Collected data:
◇ ◇ ◇ ◇ ◇
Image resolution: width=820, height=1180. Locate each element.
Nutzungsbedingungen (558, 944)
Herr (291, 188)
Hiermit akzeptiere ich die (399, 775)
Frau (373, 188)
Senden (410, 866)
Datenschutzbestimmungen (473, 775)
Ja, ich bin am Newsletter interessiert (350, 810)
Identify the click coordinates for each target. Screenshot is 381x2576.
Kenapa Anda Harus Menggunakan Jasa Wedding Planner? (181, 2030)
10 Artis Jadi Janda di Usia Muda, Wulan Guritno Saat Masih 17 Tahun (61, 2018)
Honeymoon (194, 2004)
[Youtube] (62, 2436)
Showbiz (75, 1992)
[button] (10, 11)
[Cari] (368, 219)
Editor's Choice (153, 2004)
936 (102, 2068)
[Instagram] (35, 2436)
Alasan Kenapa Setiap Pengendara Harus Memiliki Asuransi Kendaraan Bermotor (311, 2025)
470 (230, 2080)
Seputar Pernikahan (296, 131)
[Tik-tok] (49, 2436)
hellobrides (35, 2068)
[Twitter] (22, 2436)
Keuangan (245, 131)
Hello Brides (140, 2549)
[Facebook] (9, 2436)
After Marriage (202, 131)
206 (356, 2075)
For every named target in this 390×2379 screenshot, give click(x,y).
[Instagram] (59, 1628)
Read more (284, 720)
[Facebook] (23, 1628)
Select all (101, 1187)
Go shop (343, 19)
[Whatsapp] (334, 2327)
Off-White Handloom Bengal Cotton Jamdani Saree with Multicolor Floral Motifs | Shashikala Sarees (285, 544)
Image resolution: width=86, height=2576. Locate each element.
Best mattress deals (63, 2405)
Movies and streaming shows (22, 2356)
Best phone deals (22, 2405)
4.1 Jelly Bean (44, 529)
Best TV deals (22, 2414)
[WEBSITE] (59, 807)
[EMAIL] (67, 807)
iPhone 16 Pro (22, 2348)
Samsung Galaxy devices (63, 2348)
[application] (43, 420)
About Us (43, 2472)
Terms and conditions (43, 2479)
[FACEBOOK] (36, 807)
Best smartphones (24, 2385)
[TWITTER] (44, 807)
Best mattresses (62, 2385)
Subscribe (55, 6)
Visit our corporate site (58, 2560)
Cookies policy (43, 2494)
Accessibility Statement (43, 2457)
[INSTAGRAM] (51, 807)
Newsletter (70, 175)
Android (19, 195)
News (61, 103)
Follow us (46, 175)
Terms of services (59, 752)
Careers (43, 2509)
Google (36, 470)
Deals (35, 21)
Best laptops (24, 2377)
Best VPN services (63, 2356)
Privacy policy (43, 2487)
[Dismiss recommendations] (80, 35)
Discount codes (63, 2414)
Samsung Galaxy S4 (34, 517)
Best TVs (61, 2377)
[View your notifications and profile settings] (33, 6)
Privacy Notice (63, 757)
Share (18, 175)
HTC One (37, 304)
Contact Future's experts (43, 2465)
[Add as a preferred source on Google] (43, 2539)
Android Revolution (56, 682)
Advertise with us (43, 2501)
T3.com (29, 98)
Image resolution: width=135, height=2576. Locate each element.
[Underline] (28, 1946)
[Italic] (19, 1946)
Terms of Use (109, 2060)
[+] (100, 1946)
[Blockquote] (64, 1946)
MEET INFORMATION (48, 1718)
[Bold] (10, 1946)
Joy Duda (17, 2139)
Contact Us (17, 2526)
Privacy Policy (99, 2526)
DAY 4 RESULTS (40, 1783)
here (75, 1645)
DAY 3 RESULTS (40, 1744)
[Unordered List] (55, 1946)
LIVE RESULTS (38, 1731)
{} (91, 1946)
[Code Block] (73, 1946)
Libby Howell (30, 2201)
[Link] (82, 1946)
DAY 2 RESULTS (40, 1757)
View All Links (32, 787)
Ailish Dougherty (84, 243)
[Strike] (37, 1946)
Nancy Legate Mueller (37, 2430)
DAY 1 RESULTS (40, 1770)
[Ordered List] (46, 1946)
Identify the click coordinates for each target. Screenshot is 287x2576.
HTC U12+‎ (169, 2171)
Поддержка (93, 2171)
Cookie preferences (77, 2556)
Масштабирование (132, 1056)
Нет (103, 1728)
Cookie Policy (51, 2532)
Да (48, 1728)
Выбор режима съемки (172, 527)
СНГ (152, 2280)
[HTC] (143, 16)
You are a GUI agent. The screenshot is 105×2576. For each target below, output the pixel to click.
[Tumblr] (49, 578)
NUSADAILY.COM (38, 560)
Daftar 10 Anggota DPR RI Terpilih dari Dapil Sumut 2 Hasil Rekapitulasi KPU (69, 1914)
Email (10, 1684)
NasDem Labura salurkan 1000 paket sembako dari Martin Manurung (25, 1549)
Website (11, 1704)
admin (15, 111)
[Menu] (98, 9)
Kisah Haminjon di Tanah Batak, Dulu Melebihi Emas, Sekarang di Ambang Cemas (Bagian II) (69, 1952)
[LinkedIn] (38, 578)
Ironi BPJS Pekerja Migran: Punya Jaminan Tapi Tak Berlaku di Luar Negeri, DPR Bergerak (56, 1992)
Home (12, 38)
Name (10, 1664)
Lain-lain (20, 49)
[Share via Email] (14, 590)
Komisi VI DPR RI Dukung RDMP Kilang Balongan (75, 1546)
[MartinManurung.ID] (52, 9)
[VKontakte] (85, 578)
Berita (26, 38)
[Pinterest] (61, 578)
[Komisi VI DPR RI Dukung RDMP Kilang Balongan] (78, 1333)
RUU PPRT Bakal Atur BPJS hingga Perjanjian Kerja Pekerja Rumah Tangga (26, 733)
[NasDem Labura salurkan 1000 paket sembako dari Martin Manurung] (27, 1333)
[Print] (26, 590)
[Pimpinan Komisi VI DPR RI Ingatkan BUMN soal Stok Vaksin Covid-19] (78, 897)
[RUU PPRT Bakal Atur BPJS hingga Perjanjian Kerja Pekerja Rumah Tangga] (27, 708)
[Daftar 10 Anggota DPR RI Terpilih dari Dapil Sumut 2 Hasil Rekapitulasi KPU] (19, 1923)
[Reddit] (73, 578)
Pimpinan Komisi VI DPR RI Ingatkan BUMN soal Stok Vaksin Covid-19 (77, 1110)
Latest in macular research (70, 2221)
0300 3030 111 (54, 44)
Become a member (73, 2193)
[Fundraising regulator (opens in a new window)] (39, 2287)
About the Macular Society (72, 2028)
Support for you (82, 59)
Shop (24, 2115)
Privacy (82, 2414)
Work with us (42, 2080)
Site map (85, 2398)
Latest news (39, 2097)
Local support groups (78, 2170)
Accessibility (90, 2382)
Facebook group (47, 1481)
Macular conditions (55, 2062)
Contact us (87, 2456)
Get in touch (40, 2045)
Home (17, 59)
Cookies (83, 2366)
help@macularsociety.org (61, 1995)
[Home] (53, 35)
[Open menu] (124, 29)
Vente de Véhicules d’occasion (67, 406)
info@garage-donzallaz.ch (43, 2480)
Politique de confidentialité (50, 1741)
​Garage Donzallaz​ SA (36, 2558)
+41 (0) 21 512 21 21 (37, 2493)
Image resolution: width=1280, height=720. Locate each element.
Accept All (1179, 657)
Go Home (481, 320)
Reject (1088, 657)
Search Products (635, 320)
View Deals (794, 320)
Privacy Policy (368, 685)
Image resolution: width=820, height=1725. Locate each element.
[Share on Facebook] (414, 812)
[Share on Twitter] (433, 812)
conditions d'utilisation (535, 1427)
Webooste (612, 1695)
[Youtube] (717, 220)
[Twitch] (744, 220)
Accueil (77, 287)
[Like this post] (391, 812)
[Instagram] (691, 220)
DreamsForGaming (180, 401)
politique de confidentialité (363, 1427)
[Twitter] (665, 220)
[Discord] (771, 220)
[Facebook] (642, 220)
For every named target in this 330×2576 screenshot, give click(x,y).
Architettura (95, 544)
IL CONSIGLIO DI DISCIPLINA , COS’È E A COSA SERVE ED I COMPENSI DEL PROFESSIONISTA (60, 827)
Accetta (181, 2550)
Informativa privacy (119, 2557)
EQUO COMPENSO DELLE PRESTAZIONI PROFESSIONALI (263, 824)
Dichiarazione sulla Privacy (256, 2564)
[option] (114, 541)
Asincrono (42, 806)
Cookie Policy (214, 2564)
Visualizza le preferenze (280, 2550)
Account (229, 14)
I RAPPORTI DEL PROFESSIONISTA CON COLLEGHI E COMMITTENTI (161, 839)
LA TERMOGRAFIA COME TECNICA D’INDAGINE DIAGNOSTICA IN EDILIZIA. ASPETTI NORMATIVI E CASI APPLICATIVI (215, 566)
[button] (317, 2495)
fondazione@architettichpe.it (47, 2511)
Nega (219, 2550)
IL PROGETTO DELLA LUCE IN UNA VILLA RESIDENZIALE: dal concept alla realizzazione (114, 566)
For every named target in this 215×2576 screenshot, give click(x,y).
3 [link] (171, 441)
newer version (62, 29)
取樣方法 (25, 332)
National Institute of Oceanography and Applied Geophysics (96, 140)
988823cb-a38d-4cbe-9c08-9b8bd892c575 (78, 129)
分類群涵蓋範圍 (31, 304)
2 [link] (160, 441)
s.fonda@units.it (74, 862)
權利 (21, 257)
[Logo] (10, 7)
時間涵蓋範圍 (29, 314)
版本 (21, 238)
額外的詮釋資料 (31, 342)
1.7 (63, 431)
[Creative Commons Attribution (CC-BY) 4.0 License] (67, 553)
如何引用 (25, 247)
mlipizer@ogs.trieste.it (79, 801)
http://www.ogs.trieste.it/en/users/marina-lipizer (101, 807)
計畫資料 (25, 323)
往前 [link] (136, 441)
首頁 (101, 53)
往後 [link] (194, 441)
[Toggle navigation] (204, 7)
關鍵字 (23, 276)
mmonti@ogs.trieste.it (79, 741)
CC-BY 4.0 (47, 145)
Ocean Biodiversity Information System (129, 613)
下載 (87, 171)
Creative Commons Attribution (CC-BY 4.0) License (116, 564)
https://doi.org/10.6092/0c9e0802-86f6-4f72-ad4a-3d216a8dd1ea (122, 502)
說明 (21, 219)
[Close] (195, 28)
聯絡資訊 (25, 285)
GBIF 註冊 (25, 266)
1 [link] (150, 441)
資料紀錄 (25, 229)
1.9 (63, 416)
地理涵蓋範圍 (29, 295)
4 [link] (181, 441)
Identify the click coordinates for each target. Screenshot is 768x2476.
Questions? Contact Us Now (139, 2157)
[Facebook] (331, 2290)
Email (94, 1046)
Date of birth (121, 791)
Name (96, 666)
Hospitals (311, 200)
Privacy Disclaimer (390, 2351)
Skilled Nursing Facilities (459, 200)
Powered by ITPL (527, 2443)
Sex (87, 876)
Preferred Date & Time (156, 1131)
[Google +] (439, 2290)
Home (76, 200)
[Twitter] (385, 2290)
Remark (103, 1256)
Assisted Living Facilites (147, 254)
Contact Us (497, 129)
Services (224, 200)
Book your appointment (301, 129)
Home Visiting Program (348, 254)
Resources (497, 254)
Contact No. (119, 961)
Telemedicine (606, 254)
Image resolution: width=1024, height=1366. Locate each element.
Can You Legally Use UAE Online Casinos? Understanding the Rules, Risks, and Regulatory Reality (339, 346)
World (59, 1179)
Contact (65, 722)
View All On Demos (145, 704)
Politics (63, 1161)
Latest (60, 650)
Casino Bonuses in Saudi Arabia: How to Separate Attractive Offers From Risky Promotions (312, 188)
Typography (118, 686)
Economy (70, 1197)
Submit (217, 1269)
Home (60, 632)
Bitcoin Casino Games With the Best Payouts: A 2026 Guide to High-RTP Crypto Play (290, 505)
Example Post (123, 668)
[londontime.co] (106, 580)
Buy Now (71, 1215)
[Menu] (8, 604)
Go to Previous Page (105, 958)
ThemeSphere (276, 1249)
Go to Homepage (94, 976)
◇ ◇ ◇ ◇ ◇
◆ Problem description:
Would you print exactly the lines from the first line of the entries above through the line that has "Seputar Pernikahan (296, 131)", both included, and stop there?

◆ Solution:
Image resolution: width=820, height=1180. Locate each element.
Nutzungsbedingungen (558, 944)
Herr (291, 188)
Hiermit akzeptiere ich die (399, 775)
Frau (373, 188)
Senden (410, 866)
Datenschutzbestimmungen (473, 775)
Ja, ich bin am Newsletter interessiert (350, 810)
Identify the click coordinates for each target. Screenshot is 381x2576.
Kenapa Anda Harus Menggunakan Jasa Wedding Planner? (181, 2030)
10 Artis Jadi Janda di Usia Muda, Wulan Guritno Saat Masih 17 Tahun (61, 2018)
Honeymoon (194, 2004)
[Youtube] (62, 2436)
Showbiz (75, 1992)
[button] (10, 11)
[Cari] (368, 219)
Editor's Choice (153, 2004)
936 (102, 2068)
[Instagram] (35, 2436)
Alasan Kenapa Setiap Pengendara Harus Memiliki Asuransi Kendaraan Bermotor (311, 2025)
470 (230, 2080)
Seputar Pernikahan (296, 131)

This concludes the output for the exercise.